Description of the task:
Convert the stretch of items from the very first line through the line containing "tap(89, 165)" into a Markdown table with the columns Row and Text. Give each nonblank line its own row, numbered in order.
----- Excerpted data -----
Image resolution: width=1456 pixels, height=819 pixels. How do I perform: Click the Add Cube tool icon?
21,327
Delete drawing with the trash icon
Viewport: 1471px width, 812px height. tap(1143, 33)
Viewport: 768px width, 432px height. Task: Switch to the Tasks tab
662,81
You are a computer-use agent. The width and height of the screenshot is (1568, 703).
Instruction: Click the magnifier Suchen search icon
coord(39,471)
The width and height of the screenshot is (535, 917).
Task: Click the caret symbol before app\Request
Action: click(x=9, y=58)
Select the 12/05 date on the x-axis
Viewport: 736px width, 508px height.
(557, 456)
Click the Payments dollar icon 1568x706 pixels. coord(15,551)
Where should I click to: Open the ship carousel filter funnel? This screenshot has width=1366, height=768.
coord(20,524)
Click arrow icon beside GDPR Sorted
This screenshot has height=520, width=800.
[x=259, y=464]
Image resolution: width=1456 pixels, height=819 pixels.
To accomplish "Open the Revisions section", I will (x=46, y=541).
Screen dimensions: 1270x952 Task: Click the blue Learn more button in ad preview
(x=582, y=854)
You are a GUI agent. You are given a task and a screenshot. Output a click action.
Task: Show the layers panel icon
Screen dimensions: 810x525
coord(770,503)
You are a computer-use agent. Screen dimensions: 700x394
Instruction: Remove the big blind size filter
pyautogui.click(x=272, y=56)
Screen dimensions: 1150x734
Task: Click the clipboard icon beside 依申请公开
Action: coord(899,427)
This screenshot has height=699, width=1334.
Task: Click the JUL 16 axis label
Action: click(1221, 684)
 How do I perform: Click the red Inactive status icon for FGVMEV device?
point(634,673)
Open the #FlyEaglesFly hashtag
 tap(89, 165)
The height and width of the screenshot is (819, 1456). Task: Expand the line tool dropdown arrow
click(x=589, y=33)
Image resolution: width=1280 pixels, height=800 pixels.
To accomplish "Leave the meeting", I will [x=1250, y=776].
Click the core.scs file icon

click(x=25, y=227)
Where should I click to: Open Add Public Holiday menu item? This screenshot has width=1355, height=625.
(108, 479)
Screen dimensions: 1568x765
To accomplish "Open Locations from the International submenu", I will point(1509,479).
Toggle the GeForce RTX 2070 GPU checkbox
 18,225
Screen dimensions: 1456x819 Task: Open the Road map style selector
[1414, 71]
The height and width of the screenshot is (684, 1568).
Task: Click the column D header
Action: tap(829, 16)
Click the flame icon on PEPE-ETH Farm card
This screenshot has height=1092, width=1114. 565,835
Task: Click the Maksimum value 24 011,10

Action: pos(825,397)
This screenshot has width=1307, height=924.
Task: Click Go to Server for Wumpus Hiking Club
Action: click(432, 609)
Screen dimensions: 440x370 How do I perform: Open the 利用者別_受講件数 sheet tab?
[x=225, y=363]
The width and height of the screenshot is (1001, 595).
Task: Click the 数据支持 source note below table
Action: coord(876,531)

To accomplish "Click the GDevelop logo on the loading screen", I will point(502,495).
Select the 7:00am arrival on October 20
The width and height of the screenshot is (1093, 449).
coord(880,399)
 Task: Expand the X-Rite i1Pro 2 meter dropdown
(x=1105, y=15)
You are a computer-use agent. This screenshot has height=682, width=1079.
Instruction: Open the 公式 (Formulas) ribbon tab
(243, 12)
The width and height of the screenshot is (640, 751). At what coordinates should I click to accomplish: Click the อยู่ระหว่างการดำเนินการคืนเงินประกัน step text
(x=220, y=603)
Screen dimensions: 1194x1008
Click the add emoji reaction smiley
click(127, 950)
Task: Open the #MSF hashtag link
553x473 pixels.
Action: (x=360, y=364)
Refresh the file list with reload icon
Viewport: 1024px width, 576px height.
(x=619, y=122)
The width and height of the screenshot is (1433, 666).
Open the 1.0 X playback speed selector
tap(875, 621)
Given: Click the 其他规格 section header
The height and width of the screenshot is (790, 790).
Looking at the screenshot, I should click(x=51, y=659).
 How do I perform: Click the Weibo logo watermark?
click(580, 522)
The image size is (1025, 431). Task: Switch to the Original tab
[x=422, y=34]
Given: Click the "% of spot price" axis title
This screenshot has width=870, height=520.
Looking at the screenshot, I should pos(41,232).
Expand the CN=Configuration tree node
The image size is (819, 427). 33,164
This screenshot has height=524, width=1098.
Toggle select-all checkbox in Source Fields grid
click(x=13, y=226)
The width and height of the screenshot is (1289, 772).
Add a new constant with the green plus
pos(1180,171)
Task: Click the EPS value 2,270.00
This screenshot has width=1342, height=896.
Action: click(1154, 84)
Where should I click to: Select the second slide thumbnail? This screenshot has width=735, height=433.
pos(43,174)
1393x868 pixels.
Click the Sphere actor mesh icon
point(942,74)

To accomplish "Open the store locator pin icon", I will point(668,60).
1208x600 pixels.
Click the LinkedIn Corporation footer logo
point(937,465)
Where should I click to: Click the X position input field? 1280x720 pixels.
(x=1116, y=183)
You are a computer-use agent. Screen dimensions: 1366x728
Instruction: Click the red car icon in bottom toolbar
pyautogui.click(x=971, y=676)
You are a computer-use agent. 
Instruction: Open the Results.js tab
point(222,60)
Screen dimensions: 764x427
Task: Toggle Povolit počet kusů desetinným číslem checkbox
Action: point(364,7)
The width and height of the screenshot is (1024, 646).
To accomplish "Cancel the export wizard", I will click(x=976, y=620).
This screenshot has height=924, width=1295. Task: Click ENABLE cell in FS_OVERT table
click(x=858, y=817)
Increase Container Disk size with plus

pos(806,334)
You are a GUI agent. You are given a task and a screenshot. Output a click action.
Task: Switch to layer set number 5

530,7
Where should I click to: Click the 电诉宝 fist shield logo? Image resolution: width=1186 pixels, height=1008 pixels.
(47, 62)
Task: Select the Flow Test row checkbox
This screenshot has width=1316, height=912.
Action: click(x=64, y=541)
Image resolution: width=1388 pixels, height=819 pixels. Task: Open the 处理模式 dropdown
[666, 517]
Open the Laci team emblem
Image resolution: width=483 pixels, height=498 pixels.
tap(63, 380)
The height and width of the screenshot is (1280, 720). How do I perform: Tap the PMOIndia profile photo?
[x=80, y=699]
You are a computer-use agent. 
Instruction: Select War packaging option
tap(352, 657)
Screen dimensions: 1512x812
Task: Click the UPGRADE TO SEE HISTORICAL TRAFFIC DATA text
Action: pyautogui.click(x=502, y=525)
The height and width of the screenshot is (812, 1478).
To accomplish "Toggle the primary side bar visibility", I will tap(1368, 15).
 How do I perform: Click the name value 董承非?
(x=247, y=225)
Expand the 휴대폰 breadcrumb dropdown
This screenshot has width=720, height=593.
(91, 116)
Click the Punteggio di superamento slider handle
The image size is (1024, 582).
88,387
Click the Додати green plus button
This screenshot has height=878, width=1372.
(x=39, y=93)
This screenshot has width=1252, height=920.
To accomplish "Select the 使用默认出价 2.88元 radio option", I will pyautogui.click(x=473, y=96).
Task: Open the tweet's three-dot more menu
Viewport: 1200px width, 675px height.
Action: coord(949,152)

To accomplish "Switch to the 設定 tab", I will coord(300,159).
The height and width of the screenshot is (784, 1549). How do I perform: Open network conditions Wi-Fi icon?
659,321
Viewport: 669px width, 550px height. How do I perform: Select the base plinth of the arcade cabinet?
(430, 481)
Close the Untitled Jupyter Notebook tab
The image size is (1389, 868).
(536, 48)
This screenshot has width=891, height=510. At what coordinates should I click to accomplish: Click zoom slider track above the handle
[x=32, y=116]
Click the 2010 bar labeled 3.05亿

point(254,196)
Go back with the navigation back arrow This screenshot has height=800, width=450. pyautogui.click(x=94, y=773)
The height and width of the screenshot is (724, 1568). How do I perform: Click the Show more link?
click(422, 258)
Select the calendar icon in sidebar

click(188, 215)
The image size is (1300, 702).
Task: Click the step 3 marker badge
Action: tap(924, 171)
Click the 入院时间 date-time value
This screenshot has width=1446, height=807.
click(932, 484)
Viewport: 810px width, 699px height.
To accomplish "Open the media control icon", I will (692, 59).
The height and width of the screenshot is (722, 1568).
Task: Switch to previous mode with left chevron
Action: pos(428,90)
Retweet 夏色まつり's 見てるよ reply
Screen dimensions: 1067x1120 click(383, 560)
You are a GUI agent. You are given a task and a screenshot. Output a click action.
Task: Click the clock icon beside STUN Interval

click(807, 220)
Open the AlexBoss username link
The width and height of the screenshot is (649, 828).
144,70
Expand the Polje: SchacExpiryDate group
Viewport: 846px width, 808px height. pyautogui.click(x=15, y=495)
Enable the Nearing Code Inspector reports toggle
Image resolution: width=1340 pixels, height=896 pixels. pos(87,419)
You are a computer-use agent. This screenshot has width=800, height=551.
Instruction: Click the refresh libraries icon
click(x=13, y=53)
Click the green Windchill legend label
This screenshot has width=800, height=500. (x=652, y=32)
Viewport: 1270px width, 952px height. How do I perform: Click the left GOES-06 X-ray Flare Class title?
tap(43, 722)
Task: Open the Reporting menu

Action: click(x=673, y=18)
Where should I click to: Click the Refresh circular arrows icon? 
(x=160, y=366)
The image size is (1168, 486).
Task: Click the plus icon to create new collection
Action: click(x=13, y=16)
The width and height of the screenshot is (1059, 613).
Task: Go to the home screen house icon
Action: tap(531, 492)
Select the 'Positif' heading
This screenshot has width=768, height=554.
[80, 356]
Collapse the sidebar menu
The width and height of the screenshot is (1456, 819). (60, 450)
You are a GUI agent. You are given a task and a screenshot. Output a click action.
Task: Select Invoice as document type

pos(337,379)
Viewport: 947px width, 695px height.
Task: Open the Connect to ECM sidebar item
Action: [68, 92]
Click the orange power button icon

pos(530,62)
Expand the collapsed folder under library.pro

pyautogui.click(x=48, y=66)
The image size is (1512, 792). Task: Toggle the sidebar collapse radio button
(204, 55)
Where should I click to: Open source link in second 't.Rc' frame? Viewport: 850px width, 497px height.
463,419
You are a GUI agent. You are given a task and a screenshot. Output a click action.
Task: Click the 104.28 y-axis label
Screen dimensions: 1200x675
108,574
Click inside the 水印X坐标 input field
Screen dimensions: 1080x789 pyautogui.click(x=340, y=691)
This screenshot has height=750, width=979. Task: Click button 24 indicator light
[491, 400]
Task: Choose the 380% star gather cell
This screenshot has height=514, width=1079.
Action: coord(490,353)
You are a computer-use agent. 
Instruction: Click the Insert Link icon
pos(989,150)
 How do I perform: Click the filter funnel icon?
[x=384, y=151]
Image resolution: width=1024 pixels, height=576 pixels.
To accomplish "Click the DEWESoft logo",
-----
Answer for the task:
| Row | Text |
|---|---|
| 1 | Image resolution: width=1456 pixels, height=819 pixels. How do I perform: Click the Add Cube tool icon? |
| 2 | 21,327 |
| 3 | Delete drawing with the trash icon |
| 4 | Viewport: 1471px width, 812px height. tap(1143, 33) |
| 5 | Viewport: 768px width, 432px height. Task: Switch to the Tasks tab |
| 6 | 662,81 |
| 7 | You are a computer-use agent. The width and height of the screenshot is (1568, 703). |
| 8 | Instruction: Click the magnifier Suchen search icon |
| 9 | coord(39,471) |
| 10 | The width and height of the screenshot is (535, 917). |
| 11 | Task: Click the caret symbol before app\Request |
| 12 | Action: click(x=9, y=58) |
| 13 | Select the 12/05 date on the x-axis |
| 14 | Viewport: 736px width, 508px height. |
| 15 | (557, 456) |
| 16 | Click the Payments dollar icon 1568x706 pixels. coord(15,551) |
| 17 | Where should I click to: Open the ship carousel filter funnel? This screenshot has width=1366, height=768. |
| 18 | coord(20,524) |
| 19 | Click arrow icon beside GDPR Sorted |
| 20 | This screenshot has height=520, width=800. |
| 21 | [x=259, y=464] |
| 22 | Image resolution: width=1456 pixels, height=819 pixels. |
| 23 | To accomplish "Open the Revisions section", I will (x=46, y=541). |
| 24 | Screen dimensions: 1270x952 Task: Click the blue Learn more button in ad preview |
| 25 | (x=582, y=854) |
| 26 | You are a GUI agent. You are given a task and a screenshot. Output a click action. |
| 27 | Task: Show the layers panel icon |
| 28 | Screen dimensions: 810x525 |
| 29 | coord(770,503) |
| 30 | You are a computer-use agent. Screen dimensions: 700x394 |
| 31 | Instruction: Remove the big blind size filter |
| 32 | pyautogui.click(x=272, y=56) |
| 33 | Screen dimensions: 1150x734 |
| 34 | Task: Click the clipboard icon beside 依申请公开 |
| 35 | Action: coord(899,427) |
| 36 | This screenshot has height=699, width=1334. |
| 37 | Task: Click the JUL 16 axis label |
| 38 | Action: click(1221, 684) |
| 39 |  How do I perform: Click the red Inactive status icon for FGVMEV device? |
| 40 | point(634,673) |
| 41 | Open the #FlyEaglesFly hashtag |
| 42 |  tap(89, 165) |